Тетя Надя из чекушки налила по стопке, женщины встали, выпили за Новый год, за новое счастье. Закусили капустой, пельменями, разговорились и, подтолкнув друг друга плечами, запели:
Когда б имел златые горыИ реки, полные вина, —Все отдал бы за ласки, взоры,Чтоб ты владела мной одна.
Комендант в глазах матери было очень большое начальство, и мать гордилась, что Надя водит с нею дружбу.
Моложе матери на девять лет, Надя-комендантша на первых порах подмогнула нам, пробила отдельную комнату и особенно не цацкалась со всякими блатными. Пряникову шайку-лейку она разогнала по баракам. Общежитники боялись ее как огня и после попоек старались не попадаться ей на глаза. Самые неотразимые бабники пробовали было подсвататься к ней, но она их так принародно отчитывала, что за глаза ее прозвали Первая Конная в юбке.
Мать и завидовала комендантше, и жалела ее. Завидовала она тому, что муж не бросил Надю, а погиб честно. Великое горе, конечно. Но это все-таки лучше, чем когда тебя бросят. Жалела мать Надю потому, что та одна-одинешенька на всем белом свете. И ребенка не успели с мужем завести. Сватались к ней многие — ни на кого не смотрела. Слишком мало времени прошло после гибели мужа, всего семь лет. Может, вернется еще. Бывает, что и после похоронок приходят…
После второй стопки женщины загрустили:
Что стоишь, качаясь,Тонкая рябина, —Головой склоняясьДо самого тына.
Как сейчас вижу мать мою и тетю Надю-комендантшу, со щемящей и светлой грустью поющих «Рябину».
Как тетя Надя была благодарна нам за то, что мы пришли к ней.

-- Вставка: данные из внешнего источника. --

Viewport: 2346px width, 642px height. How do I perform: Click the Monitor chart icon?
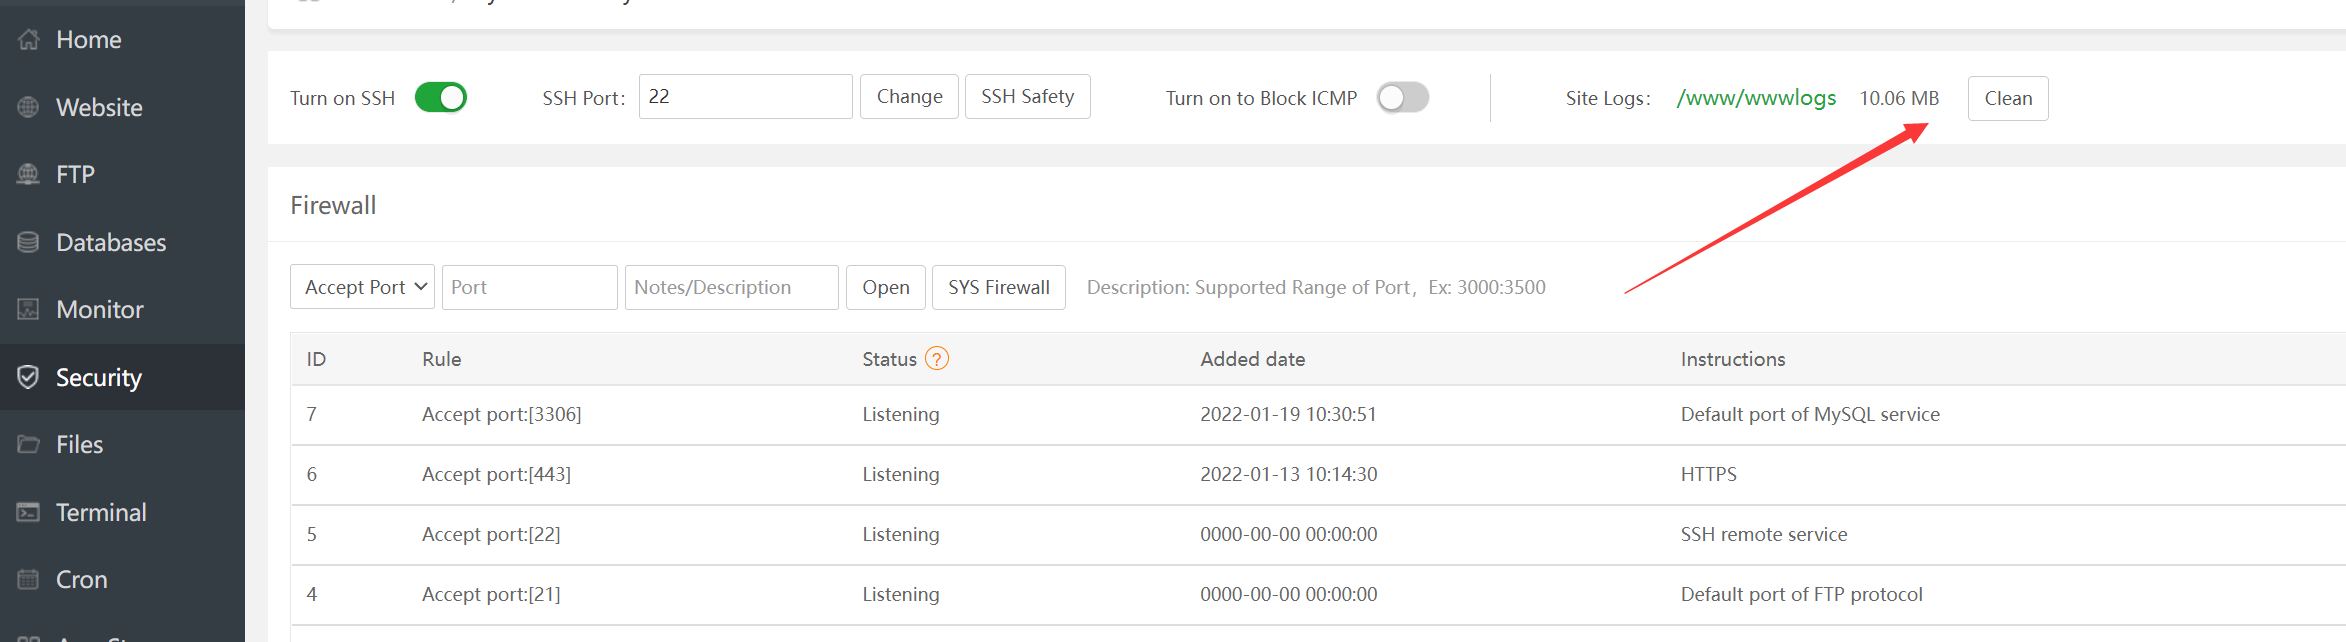coord(29,309)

Сил нет представить ее одну в Новый год…
Старшие друзья
Каждое зимнее утро я надевал старенькое пальтишко, солдатскую ушанку, застегивал новенькие ботики «прощай молодость» и шел к колонке. Заледенелая колонка казалась облитой сахаром. Я любил наваливаться всем телом на рычаг, выпуская сверкающую зелеными, синими, желтыми искорками тугую, белую струю.
Однажды у колонки я подобрал кусочек льда, в который вмерзли деньги. Я не верил глазам своим. Вот это да! Видать, кто-то с похмелья освежался, деньги и залило.
От радости я поскользнулся, потерял шапку и со всех ног бросился к матери в кубовую.
— Батюшки, ты чо это, Толька, безголовый, загриппуешь вот, — ахнула мать.
— Мам, глянь, сколь я денег нашел, — прошептал, я, — возле колонки — и никому не сказал.
Мать взяла ледышку, положила ее на совочек и наполовину засунула в топку титана. Ледышка быстро растопилась — мать разлепила три двадцатипятирублевки и наклеила их на титан для просушки.
— Ма, а ты купишь мне на эти деньги свисток, — попросил я.
— Эти деньги не наши, у них есть хозяин. Схожу, поспрошаю, — авось отышшется кто. Вчерась получка была у охраны. Старый Лысков, дядя Боря-ефрейтор, пьяненький шарашился. Поди его деньги. Пойду-ка снесу ему. Скажу, что ты у колонки давеча нашел.
В жизни я больше не находил так много денег. Мелочь, случается, и попадает под ноги, и всякий раз, подняв монету, я вспоминаю свое барачное детство, в котором у меня было много взрослых друзей.
На другой день благодарный дядя Боря Лысков принес мне настоящую военную фуражку со звездой и занятную игрушку, которую он смастерил сам. На деревянном кругляше три вырезанные из березы курицы и петух уткнулись клювами. Посередке приготовился кормить кур мужичок с козлиной бородкой в лапотках и высоком малахае. Под курами и мужичком дядя Боря просверлил дырки и соединил все фигурки суровыми нитками.
Я еще от военной фуражки опомниться не успел, а дядя Боря вдруг дернул за веревочку мужичка:
— Цып-цып-цып-цып, хохлатушки-пеструшки.
— Ку-ка-ре-ку-у-у, — позвал он петушиным голосом наседок.
— Куд-куда-куд-куда? Куд-куда-куд-куда-а-а? — заспрошали куры.
Мужичок согнулся и правой рукой бросил воображаемые зерна. Петух клюнул первым, за ним стали клевать и куры.